ASTERISK-26861: cdr: Deadlock when batch is unscheduled

[Home]

Summary: ASTERISK-26861: cdr: Deadlock when batch is unscheduled

Reporter: Alex Hermann (gaaf) Labels: stasis

Date Opened: 2017-03-13 10:30:33 Date Closed:

Priority: Major Regression?

Status: Open/New Components: CDR/General

Versions: 13.14.0 Frequency of
Occurrence Constant

Related
Issues:

Environment: Debian sid Attachments: ( 0) 26861-cli-threads.txt
( 1) 26861-gdb-all-2.txt
( 2) 26861-gdb-bt-30-28043.txt
( 3) 26861-gdb-bt-307-29270.txt
( 4) 26861-gdb-threads.txt

Description: When setting many CDR variables throughout the dialplan, at some point almost all channels/threads will wait on a lock that never gets released. SIP processing stops at that point.

I don't know if it is relevant, but I set various CDR variables before the Dial command, in the contexts for Dial's 'G' and 'U' options and in the h exten for the master.

The problem only manifests itself during a bit of call load on the server (as does every deadlock).
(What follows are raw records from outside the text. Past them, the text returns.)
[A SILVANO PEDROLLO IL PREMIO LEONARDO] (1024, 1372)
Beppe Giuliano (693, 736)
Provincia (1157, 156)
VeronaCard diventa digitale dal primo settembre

I can pretty reliable reproduce it within 15k calls at max 50 cps).

{code}
CLI> core show taskprocessors
...
subm:cdr_engine-00000003 11547039 22051 1439 4500 5000
...
{code}

I'll attach thread list and backtraces.

Comments: By: Asterisk Team (asteriskteam) 2017-03-13 10:30:34.467-0500

Thanks for creating a report! The issue has entered the triage process. That means the issue will wait in this status until a Bug Marshal has an opportunity to review the issue. Once the issue has been reviewed you will receive comments regarding the next steps towards resolution.

A good first step is for you to review the [Asterisk Issue Guidelines|https://wiki.asterisk.org/wiki/display/AST/Asterisk+Issue+Guidelines] if you haven't already. The guidelines detail what is expected from an Asterisk issue report.

Then, if you are submitting a patch, please review the [Patch Contribution Process|https://wiki.asterisk.org/wiki/display/AST/Patch+Contribution+Process].
By: Alex Hermann (gaaf) 2017-03-13 10:42:10.288-0500

The attached files contain:

1) output of cli "core show threads"
2) output of gdb "info threads"
3) backtrace of one of the threads waiting for the lock (30-28043)
4) backtrace of the process waiting on a condition involving (holding on to) the same lock (307-2970)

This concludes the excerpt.